Perl literacy course

Perl literacy course

There's more than one way to do it

lecture #4

Shlomo Yona <yona@cs.technion.ac.il> http://yeda.cs.technion.ac.il/~yona/


Today

Today

  1. References in Perl
  2. Complex data structures


References - outline

References - outline

  1. Making References
  2. Using References


Syntax

Syntax

There are just two ways to make a reference, and just two ways to use it once you have it.


Making References -- Rule 1

Making References -- Rule 1

If you put a "\" in front of a variable, you get a reference to that variable.


$aref = \@array;         # $aref now holds a reference to @array
$href = \%hash;          # $href now holds a reference to %hash


Making References -- Rule 1 (cont.)

Making References -- Rule 1

Once the reference is stored in a variable like $aref or $href, you can copy it or store it just the same as any other scalar value:


$xy = $aref;             # $xy now holds a reference to @array
$p[3] = $href;           # $p[3] now holds a reference to %hash
$z = $p[3];              # $z now holds a reference to %hash


Making References -- Rule 1 (cont.)

Making References -- Rule 1

Sometimes you want to make an array or a hash that doesn't have a name.

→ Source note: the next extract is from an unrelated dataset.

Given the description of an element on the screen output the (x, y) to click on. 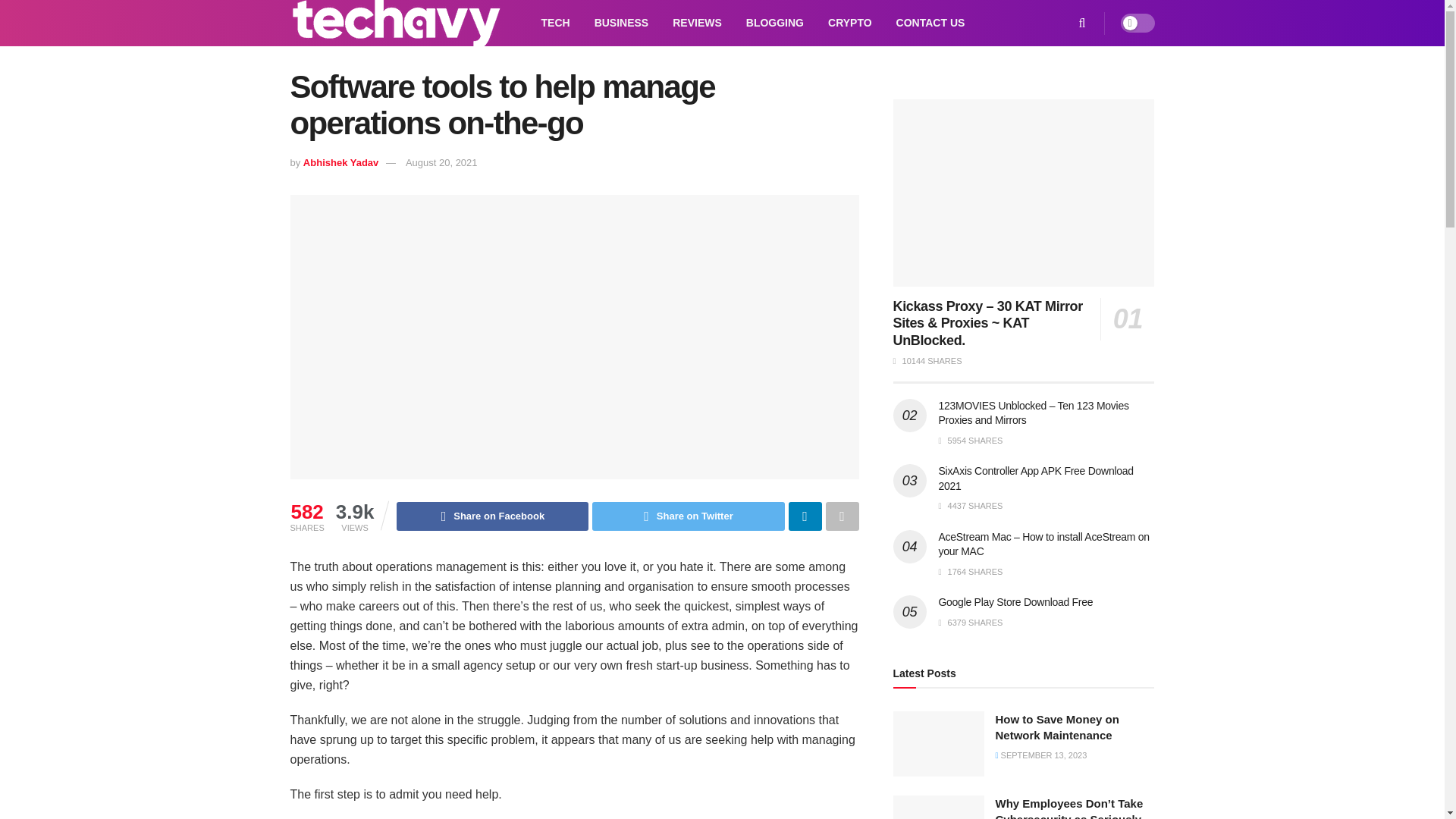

This is analogous to the way you like to be able to use the string ""\n"" or the number 80 without having to store it in a named variable first.


Making References -- Make Rule 2

Making References -- Make Rule 2

"[ ITEMS ]" makes a new, anonymous array, and returns a reference to that array.

"{ ITEMS }" makes a new, anony mous hash. and returns a reference to that hash.


           $aref = [ 1, "foo", undef, 13 ];
           # $aref now holds a reference to an array

$href = { APR => 4, AUG => 8 }; # $href now holds a reference to a hash


Making References -- Make Rule 2 (cont.)

Making References -- Make Rule 2

The references you get from rule 2 are the same kind of references that you get from rule 1:


               # This:
               $aref = [ 1, 2, 3 ];

# Does the same as this: @array = (1, 2, 3); $aref = \@array;

The first line is an abbreviation for the following two lines, except that it doesn't create the superfluous array variable "@array".


Using References

Using References

What can you do with a reference once you have it?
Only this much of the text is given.